With 32 scientists onboard, there is always a lot of activity at any hour of the day. At each station we have sampling teams – there are two different water sampling teams and one particle sampling team. The first water sampling team collects seawater in Niskin bottles, which can collect a larger volume and are handled with more lenient procedures. The water from these bottles is analyzed for nutrients, salinity and radio-isotopes that are less prone to contamination. The second water sampling team collects seawater in Go-Flo bottles. Water from these bottles is analyzed for very low concentrations of different metals (like mercury) that are prone to contamination, so extra caution is exercised. Seawater from Go-Flo bottles is filtered in a Class-100 clean van filled with particle free air.
The particulate sampling team deploys pumps that sit at a certain depth and push over 1000 liters of seawater through a membrane filter. As phytoplankton and organic matter break down in surface waters, they sink to the ocean floor transporting metals and nutrients. These particles are trapped on the filters which are later subdivided to different groups for analysis. Many of the metals and nutrients measured on this cruise are present at such a low concentration that a large volume of sample is needed to do the analysis. Because so much water is needed, each sampling team has two casts, one that collects deep samples and one that collects shallow samples, in order to collect enough for everyone to do their work.
Some of the samples collected are frozen and transported to labs for analysis, but many of the samples are analyzed at sea. Elements such as mercury and iron, for example, can change chemically when stored and must be analyzed immediately after collection. The ship has a laboratory and four different vans (portable labs) to do analysis of mercury, iron, lead, aluminum, copper and zinc. Analyzing at sea can also reveal contamination issues that otherwise would go uncorrected without on-board analysis.

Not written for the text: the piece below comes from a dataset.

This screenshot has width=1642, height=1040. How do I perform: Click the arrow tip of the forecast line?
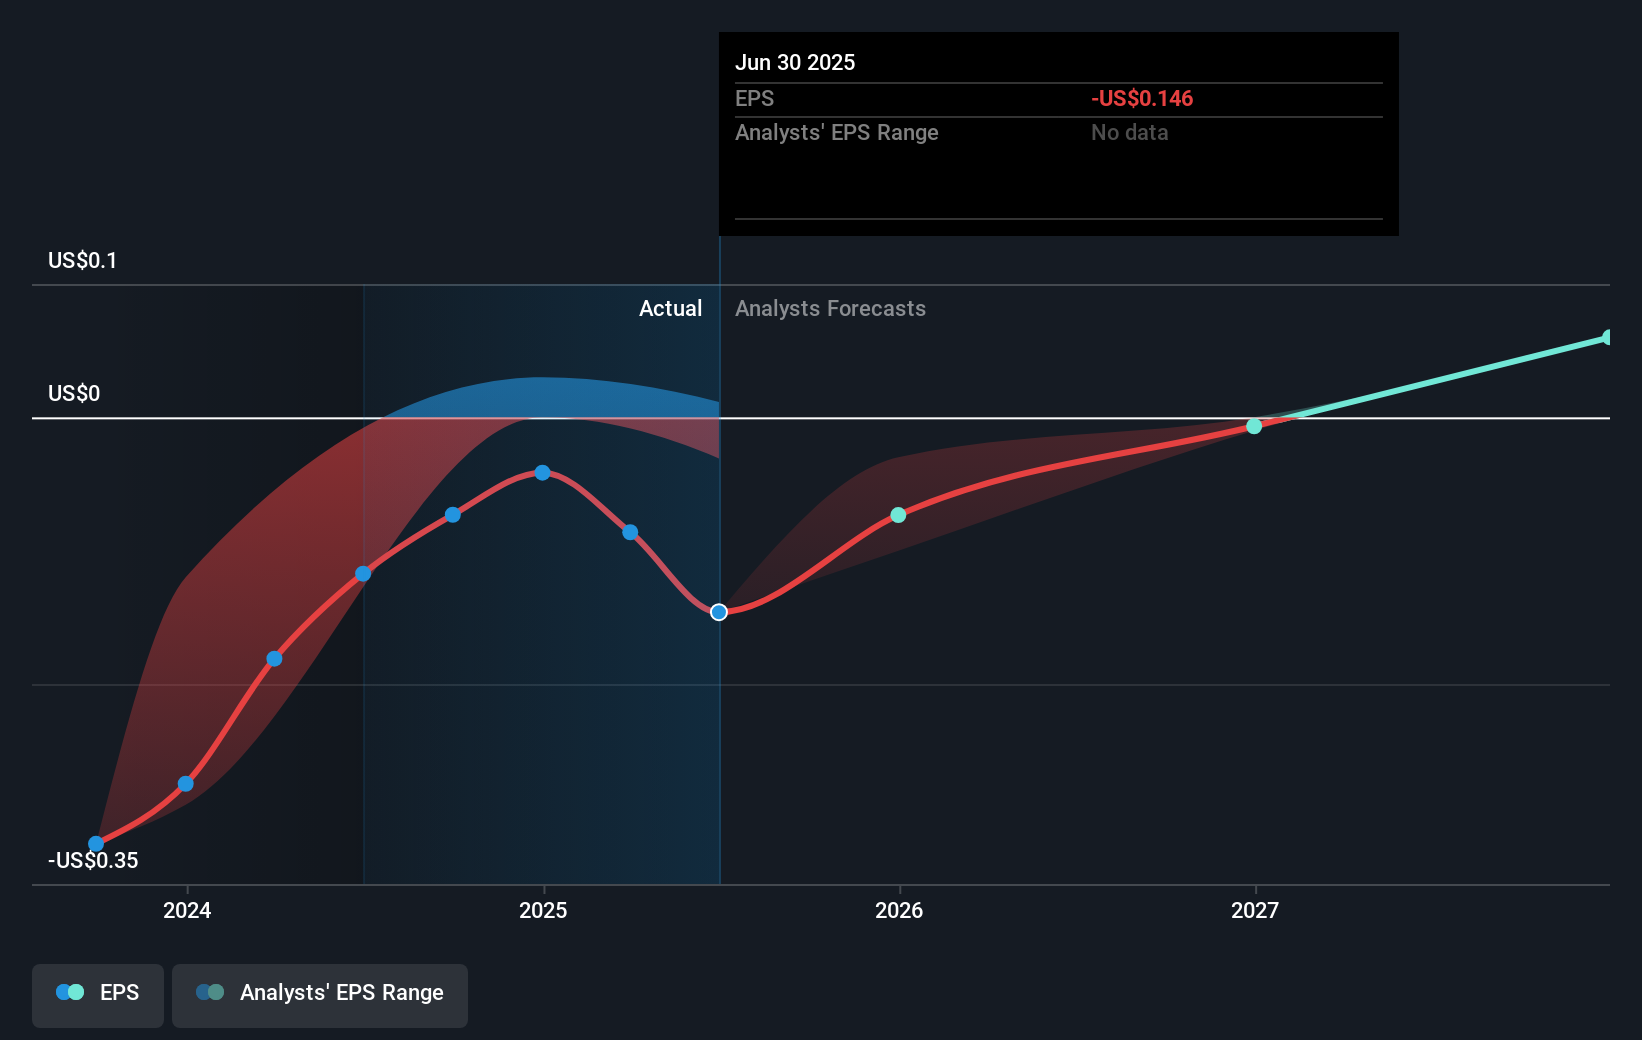1605,335
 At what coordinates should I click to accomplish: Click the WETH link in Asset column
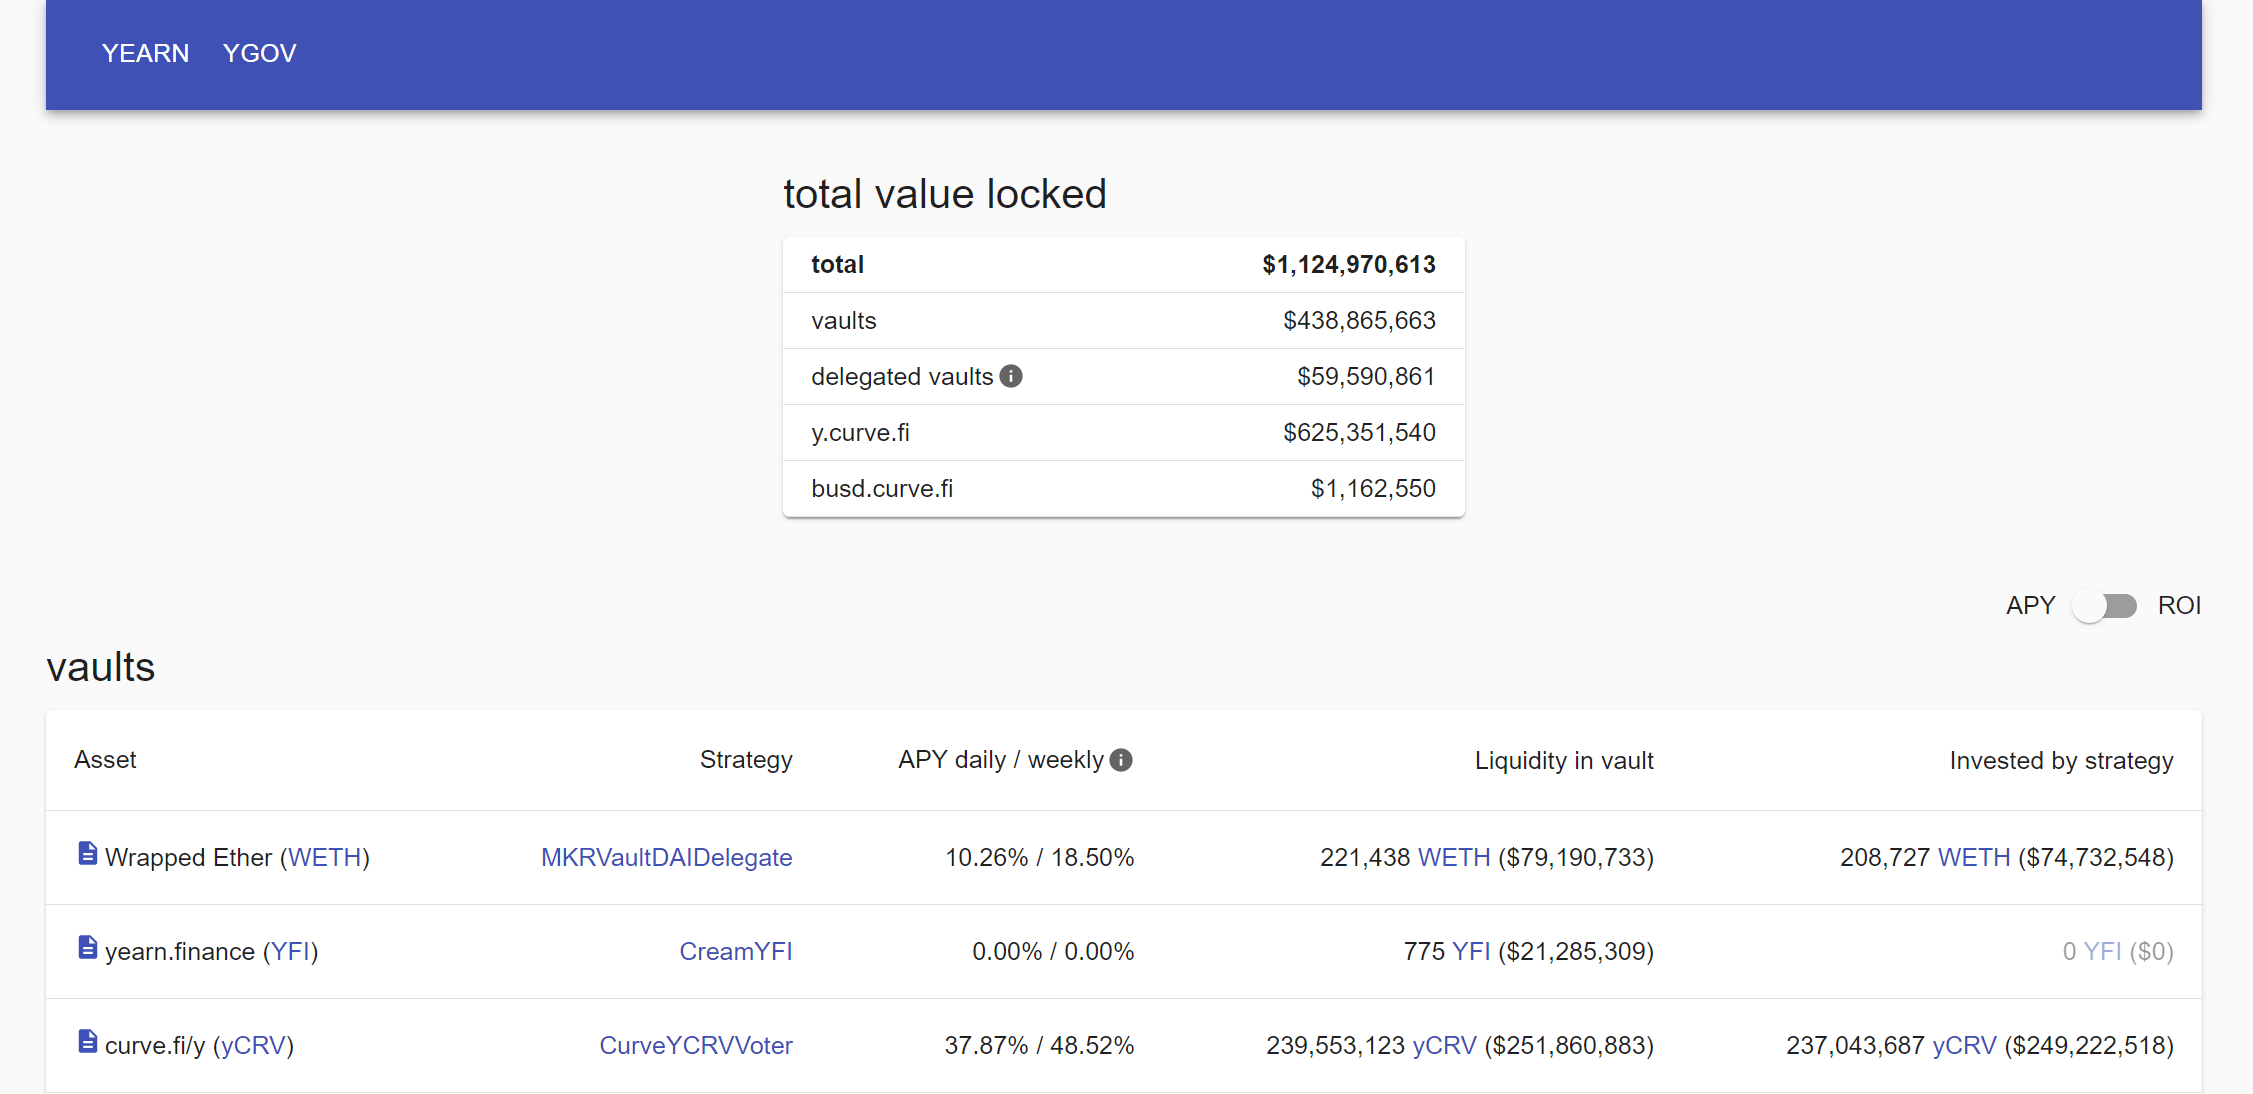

I should also mention that we have rainwater and aerosol samples being collected as we are underway. When the ship is not steaming (in order to prevent collecting any fuel fumes), air is pumped through filters that collect dust. Near the US, dust collected is usually from an anthropogenic source (man-made), but as we move towards the western side of the basin close to Africa we often see dust from the Sahara desert. Both desert dust and anthropogenic dust are a source of metals to the ocean.